单核苷酸变异（SNVs）可对各种细胞功能产生巨大且极其多变的影响，因此准确预测其后果具有挑战性，尽管这在肿瘤学等临床环境中至关重要。评估这些影响的实验室实验方法既耗时又不切实际，这凸显了用于变异影响预测的室内工具的重要性。然而，目前可用的工具对基准数据库中乳腺癌错义变异的性能指标尚未进行深入研究，这就造成了准确预测致病性方面的知识空白。本研究利用基准数据集 ClinVar 和 HGMD 评估了 21 种人工智能（AI）衍生的硅内工具。乳腺癌基因中的错义变异是从 ClinVar 和 HGMD professional v2023.1 中提取的。HGMD 数据集只关注致病变异，为确保平衡，ClinVar 数据库中也包含了相同基因的良性变异。有趣的是，我们对这两个数据集的分析都发现了不同基因的变异，除高穿透性外，还有低穿透性和中穿透性等不同程度的穿透性，这加强了特定疾病工具的价值。在 ClinVar 数据集上表现最好的工具是 MutPred（准确率为 0.73）、Meta-RNN（准确率为 0.72）、ClinPred（准确率为 0.71）、Meta-SVM、REVEL 和 Fathmm-XF（准确率为 0.70）。而在 HGMD 数据集上，它们分别是 ClinPred（准确率 = 0.72）、MetaRNN（准确率 = 0.71）、CADD（准确率 = 0.69）、Fathmm-MKL（准确率 = 0.68）和 Fathmm-XF（准确率 = 0.67）。
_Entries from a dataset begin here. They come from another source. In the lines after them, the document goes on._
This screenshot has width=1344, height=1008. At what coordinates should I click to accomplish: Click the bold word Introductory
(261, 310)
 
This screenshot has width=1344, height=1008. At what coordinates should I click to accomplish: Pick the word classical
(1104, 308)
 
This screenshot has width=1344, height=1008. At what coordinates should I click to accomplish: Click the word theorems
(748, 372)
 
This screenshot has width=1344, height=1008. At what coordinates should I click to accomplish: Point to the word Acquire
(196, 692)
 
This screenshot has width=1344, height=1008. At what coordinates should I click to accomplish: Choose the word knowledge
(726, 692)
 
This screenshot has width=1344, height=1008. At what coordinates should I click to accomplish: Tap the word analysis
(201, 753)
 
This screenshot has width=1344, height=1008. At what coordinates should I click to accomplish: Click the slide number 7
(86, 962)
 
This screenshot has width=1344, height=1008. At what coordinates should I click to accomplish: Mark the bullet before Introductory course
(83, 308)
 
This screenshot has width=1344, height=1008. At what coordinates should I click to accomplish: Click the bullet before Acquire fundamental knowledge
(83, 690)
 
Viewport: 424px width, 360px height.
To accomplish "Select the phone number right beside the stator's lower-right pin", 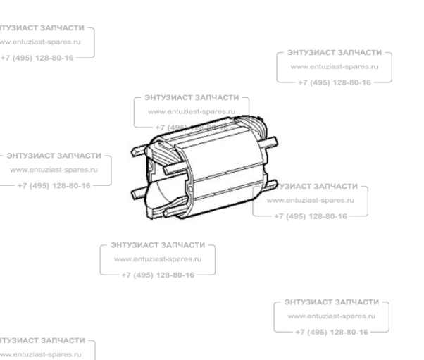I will click(x=313, y=217).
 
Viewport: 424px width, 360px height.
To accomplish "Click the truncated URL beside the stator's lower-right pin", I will click(x=315, y=201).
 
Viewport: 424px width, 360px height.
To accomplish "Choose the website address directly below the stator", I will click(x=158, y=260).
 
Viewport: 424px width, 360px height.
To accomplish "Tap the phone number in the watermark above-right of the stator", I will click(x=334, y=82).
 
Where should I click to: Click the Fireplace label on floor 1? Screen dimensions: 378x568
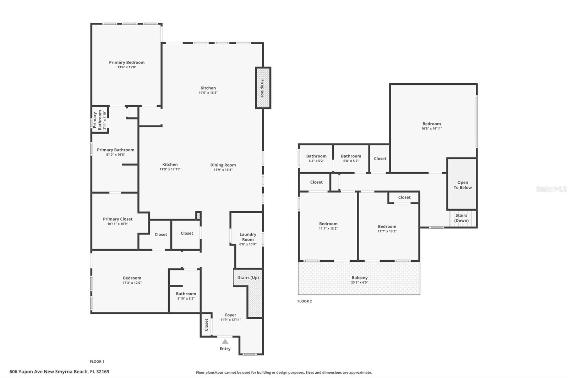pos(263,88)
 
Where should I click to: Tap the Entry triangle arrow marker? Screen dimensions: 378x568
pos(225,341)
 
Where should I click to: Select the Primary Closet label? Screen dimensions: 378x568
pos(118,219)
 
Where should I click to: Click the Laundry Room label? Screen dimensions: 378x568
pos(248,237)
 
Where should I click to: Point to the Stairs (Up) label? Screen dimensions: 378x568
pos(248,278)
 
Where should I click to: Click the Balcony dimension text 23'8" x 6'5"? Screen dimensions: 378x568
pos(359,283)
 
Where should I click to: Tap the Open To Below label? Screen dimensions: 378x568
pos(463,185)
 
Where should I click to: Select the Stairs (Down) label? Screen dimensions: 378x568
pos(461,218)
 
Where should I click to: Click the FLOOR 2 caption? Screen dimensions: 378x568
pos(305,301)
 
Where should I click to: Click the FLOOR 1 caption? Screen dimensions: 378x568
pos(97,362)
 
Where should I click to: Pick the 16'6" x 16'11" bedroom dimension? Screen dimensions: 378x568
pos(431,129)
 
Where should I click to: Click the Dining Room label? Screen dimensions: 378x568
pos(223,165)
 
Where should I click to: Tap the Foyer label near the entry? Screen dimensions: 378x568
pos(230,315)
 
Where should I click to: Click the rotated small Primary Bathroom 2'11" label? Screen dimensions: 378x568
pos(99,120)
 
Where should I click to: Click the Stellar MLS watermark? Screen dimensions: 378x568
pos(551,189)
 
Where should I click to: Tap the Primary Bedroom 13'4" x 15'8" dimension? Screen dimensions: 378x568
pos(127,67)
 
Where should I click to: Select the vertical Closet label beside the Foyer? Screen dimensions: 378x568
pos(206,325)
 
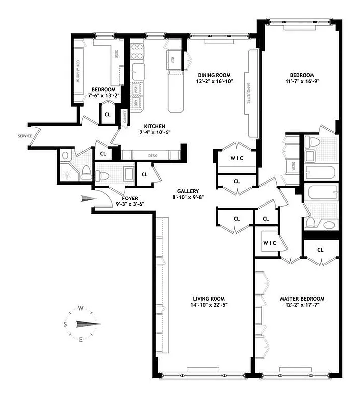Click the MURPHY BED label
point(78,73)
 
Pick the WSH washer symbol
point(135,90)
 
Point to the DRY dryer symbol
point(135,103)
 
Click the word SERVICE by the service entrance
point(25,135)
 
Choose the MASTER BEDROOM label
point(302,299)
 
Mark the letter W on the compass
point(81,308)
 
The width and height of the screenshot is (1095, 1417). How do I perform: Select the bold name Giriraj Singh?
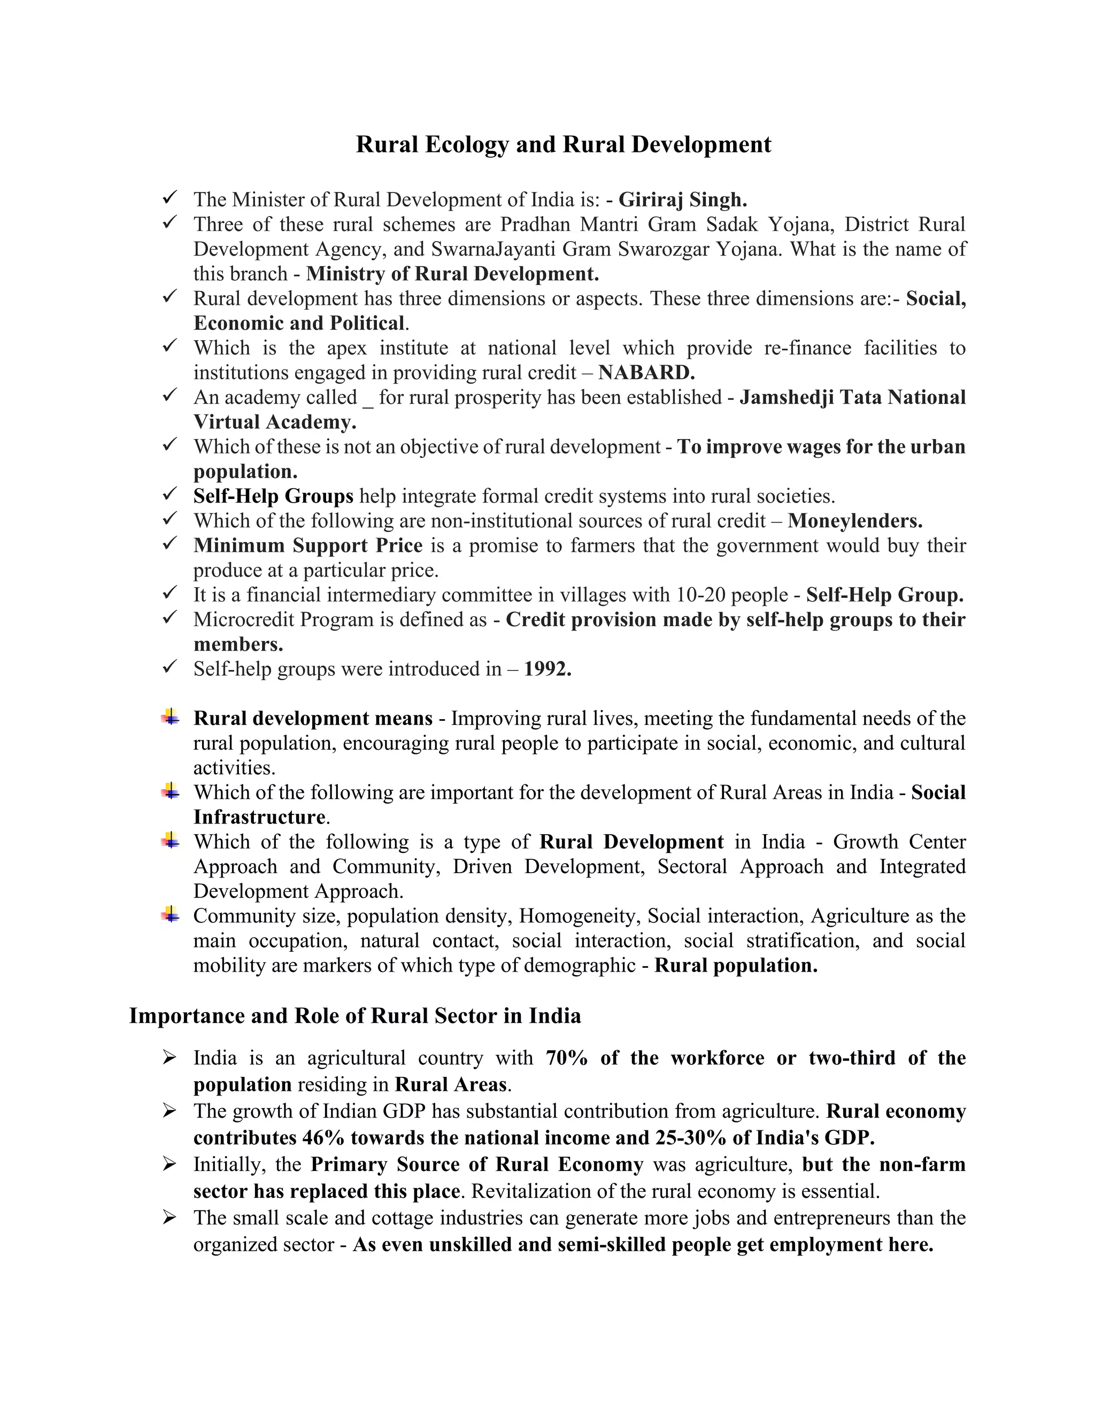[x=682, y=200]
这些发现为临床医生和研究人员选择、改进和开发有效的乳腺癌致病性预测硅内工具提供了宝贵的见解。弥合这一知识鸿沟有助于推进精准医疗，加强乳腺癌患者的诊断和治疗方法，对其他疾病也有潜在的影响。

本文章由计算机程序翻译，如有差异，请以英文原文为准。

求助全文

约1分钟内获得全文求助全文

来源期刊

Human Genomics GENETICS & HEREDITY-

CiteScore

6.00

自引率

2.20%

发文量

审稿时长

11 weeks

期刊介绍： Human Genomics is a peer-reviewed, open access, online journal that focuses on the application of genomic analysis in all aspects of human health and disease, as well as genomic analysis of drug efficacy and safety, and comparative genomics. Topics covered by the journal include, but are not limited to: pharmacogenomics, genome-wide association studies, genome-wide sequencing, exome sequencing, next-generation deep-sequencing, functional genomics, epigenomics, translational genomics, expression profiling, proteomics, bioinformatics, animal models, statistical genetics, genetic epidemiology, human population genetics and comparative genomics.